In the Mesoamerican and Andean belief systems, many different rituals involving dances, ceremonies, festivals and games were performed to maintain a sense of order and balance and to create the conditions necessary for prosperous human cultures to unfold. Much has been made of the evidence for the practice of human sacrifice in both regions; certainly it appears to have been practiced, as it was in certain civilizations all over the world, including Imperial Rome, the early Celtic settlements of Western Europe, and many others.

What is more interesting and fruitful to pursue with students is an exploration of the possible belief systems that gave meaning to the CLOTH & CLAY objects, such as this ritual incense burner from Teotihuacan, an ancient Mexican culture.


Classroom Activities and Projects (recommended ages are in italics and are approximate)

1. 12 -16: In groups or as individuals, students can research the symbolism of the mountain in ancient American cultures, investigating such areas as sacred geometry, layout of cities and ritual sites, pyramids, and rituals. The results of the research can result in essays, as well as drawings and 3-dimensional models.

2. 12 -16: Within a larger project comparing the beliefs of ancient peoples around the world, students can investigate those of the ancient Americas, including shamanism, use of psychotropic plants, and human sacrifice, tying these practices to the religious beliefs of the cultures practicing them. Class discussions can touch on how easy it is to sensationalize these practices, and the importance of putting them in context with the larger belief systems of the civilizations under review.

3. 12 - 16: Research on the Day of the Dead, a yearly festival in Mexico that takes place in early November, provides insight into ancient and contemporary religious beliefs and rituals. By studying this and other festivals, students who are growing up in the secular societies of the West can develop an understanding of life in a deeply religious culture. Similarly, students who are themselves rooted in a religious culture can learn about other belief systems.

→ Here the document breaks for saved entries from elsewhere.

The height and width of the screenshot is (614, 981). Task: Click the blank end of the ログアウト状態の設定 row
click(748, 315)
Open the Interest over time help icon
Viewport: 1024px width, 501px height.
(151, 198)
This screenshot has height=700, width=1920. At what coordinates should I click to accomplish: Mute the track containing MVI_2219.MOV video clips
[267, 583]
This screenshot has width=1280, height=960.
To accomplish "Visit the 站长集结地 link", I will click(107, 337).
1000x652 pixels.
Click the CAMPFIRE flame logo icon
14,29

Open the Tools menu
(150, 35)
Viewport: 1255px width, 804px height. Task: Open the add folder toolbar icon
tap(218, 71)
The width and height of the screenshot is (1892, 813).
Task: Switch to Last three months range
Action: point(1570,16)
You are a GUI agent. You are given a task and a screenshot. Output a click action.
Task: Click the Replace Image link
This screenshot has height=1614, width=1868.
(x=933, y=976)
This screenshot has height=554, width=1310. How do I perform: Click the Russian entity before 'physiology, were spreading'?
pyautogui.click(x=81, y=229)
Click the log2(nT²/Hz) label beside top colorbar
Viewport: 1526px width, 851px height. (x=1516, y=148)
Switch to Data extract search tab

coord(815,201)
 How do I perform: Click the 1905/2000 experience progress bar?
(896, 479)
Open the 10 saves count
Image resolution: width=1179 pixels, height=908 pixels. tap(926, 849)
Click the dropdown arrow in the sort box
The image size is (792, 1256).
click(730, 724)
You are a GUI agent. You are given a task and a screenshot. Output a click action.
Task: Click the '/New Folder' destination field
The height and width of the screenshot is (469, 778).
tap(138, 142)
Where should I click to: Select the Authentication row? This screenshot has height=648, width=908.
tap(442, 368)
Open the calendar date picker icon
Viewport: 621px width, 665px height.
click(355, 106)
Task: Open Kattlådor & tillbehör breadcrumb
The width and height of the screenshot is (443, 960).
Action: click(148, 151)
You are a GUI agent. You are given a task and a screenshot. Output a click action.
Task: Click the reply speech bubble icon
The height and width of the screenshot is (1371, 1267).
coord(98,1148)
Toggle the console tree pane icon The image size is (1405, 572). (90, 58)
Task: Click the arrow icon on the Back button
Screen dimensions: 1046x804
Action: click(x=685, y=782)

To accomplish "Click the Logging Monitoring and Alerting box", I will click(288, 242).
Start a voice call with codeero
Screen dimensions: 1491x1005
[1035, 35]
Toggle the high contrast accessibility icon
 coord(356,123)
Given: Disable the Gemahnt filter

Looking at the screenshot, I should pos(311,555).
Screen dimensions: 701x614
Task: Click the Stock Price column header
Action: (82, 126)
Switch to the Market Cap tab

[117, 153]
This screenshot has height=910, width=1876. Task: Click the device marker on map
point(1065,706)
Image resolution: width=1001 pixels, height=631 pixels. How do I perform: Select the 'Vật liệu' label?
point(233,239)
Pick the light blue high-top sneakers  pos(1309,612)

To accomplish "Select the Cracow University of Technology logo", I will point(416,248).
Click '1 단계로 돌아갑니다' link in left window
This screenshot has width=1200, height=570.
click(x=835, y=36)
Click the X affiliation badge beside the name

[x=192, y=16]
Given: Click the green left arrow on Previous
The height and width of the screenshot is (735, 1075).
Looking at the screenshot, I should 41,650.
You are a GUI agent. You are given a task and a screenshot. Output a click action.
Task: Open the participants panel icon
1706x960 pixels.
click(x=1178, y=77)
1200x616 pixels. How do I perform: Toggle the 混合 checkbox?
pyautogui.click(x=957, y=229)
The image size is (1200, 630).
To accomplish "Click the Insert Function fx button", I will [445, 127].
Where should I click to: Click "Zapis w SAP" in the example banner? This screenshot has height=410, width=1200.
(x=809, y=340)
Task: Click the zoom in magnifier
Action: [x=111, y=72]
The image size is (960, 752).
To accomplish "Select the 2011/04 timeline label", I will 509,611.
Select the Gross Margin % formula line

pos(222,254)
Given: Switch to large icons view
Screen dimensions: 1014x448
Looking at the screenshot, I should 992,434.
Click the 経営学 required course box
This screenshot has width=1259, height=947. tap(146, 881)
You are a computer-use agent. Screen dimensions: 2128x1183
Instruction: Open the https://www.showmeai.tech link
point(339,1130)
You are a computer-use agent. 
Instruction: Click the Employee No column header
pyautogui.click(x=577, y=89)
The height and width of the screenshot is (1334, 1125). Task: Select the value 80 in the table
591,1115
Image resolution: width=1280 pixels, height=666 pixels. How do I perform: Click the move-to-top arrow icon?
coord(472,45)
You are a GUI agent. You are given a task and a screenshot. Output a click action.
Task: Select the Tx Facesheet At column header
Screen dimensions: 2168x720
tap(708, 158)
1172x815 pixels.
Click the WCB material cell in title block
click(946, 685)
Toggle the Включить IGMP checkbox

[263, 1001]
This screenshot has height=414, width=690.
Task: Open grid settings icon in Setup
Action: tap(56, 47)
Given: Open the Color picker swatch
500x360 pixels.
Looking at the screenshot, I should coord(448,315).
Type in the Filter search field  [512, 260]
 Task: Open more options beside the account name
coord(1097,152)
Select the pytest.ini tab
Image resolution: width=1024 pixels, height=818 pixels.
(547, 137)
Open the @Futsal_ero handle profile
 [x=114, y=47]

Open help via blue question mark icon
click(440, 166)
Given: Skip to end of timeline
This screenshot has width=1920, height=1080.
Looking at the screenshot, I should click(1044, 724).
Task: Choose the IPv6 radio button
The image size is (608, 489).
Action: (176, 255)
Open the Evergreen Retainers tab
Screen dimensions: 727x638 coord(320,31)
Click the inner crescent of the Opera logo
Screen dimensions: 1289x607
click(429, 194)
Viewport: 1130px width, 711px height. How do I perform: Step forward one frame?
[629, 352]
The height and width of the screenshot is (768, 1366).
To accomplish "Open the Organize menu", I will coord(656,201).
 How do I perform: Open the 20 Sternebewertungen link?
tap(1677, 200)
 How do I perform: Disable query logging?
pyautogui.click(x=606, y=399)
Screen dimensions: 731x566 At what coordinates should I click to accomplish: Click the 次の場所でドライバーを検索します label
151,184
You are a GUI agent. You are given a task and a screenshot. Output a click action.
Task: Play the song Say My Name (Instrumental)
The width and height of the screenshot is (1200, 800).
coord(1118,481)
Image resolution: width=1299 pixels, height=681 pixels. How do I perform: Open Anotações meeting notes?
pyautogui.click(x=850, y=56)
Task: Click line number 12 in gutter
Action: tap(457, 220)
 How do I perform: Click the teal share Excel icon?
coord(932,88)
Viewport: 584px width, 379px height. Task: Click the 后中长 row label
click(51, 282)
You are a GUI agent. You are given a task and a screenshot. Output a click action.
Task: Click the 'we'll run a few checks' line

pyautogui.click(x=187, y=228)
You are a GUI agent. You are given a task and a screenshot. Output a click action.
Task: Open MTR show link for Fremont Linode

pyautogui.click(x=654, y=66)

In its original form, this festival took place during Miccailhuitontli (late summer) in the Aztec calendar, and celebrated the life cycle, honouring the newly dead and the ancestors. Today the day corresponds to All Saints Day in the Christian calendar.

Students working in groups can present the results of their research to the class, with each group covering different aspects of the festival such as the variety of forms taken by the festivities, the combined Christian/pre-Christian elements, and the significance of ofrendas, calaveras and other related objects.